Wie nahe dieses Szenario an der Realität ist zeigt eine Aussage von Chris Urmson, dem Verantwortlichen des Google car teams. Laut Urmson hat das Google Auto immer noch eine Vielzahl von Navigationsproblemen. So kann die Software derzeit keinen Polizisten am Seitenrand erkennen, der den Wagen durch Winken zum Stoppen auffordert. Auch Baustellen können das Fahrzeug verwirren. Trotz der 700.000 Meilen an Testfahrten ist es derzeit noch nicht möglich im starken Regen oder bei Schnee zu fahren.
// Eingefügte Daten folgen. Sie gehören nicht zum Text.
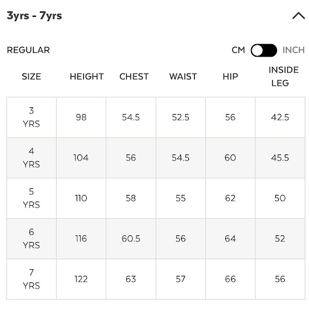Click the HEIGHT column header
The image size is (309, 309).
tap(87, 77)
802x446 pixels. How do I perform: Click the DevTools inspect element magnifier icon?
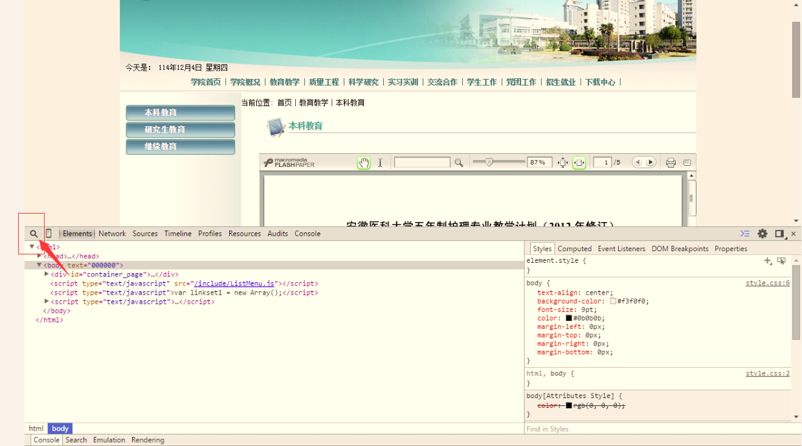click(34, 234)
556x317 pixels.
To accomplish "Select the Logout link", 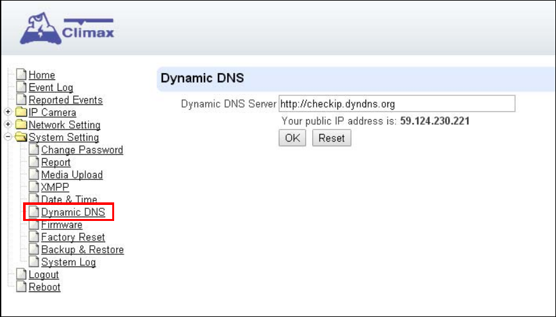I will 44,275.
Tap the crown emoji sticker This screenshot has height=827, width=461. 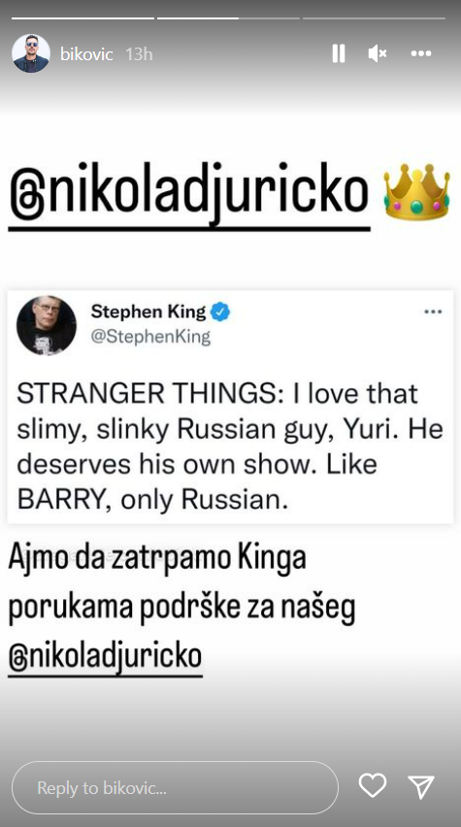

Viele Detailprobleme wie wenn die Sonne direkt hinter einer Ampel steht machen den Google Ingenieuren zu schaffen. Ebenfalls unklar ist, wie sich der Wagen verhält, wenn die Karten nicht auf dem aktuellen Stand sind, wenn Polizisten eine Kreuzung regeln, während die Ampel noch aktiv ist (zB bei einem Unfall) oder wenn widersprüchliche Verkehrszeichen aufgestellt werden (zB nur Linksabbiegen erlaubt was dazu führen würde, dass man gegen eine Einbahn fährt).
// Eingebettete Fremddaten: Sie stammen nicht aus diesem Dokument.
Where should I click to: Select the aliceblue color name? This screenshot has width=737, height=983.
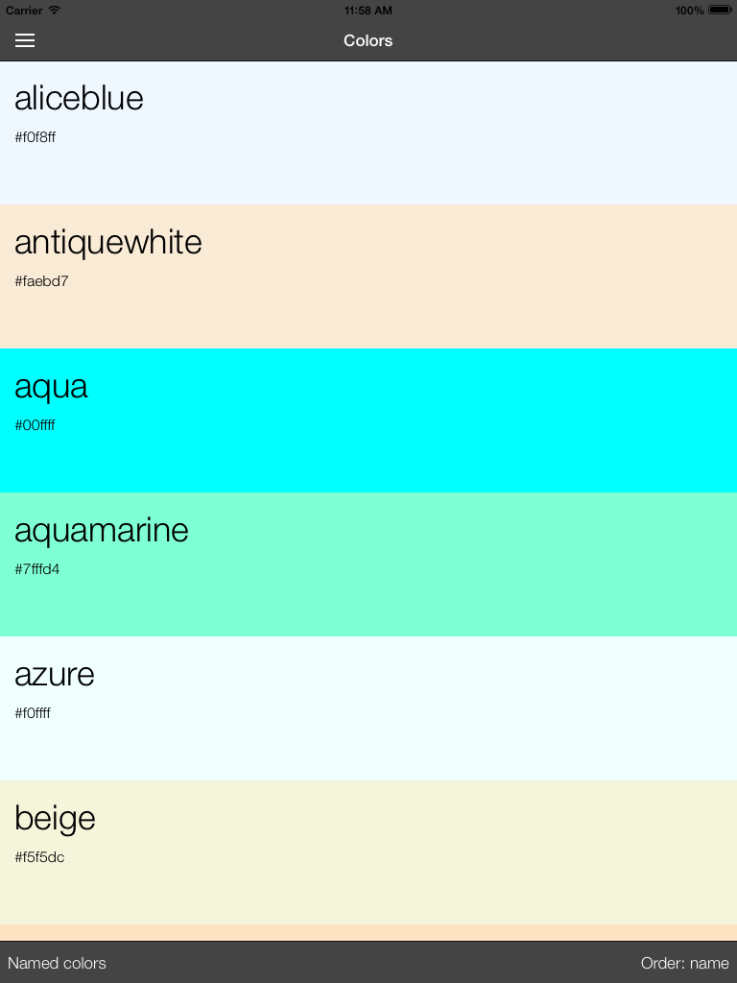tap(79, 98)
Selbst Grundsatzfragen sind noch nicht geklärt. An wen stellt nun der Geschädigte seine Forderungen? Wie kann der Eigentümer des Fahrzeugs die Aussagen des Geschädigten überprüfen? Um Klarheit über den Sachverhalt zu bekommen müsste der Wagen rund um die Uhr überwacht werden und von jeder Fahrt einen 360° Video Panorama Aufnahme aufgezeichnet werden, welche über einen längeren Zeitraum zur Verfügung steht. Eine Art erweiterte Blackbox für Autos. Szenarien die erklären warum Google ein massives Interesse an diesem Markt hat. Autos die ständig die Umgebung überwachen wären ein extrem wertvolles Asset für Dienste wie Google maps, Verkehrsüberwachung, Versicherungen,…
Der Markt für derartige Daten ist schier unbegrenzt. Kein Wunder also, dass alle großen Automobilhersteller und Internetkonzerne an reges Interesse zeigen.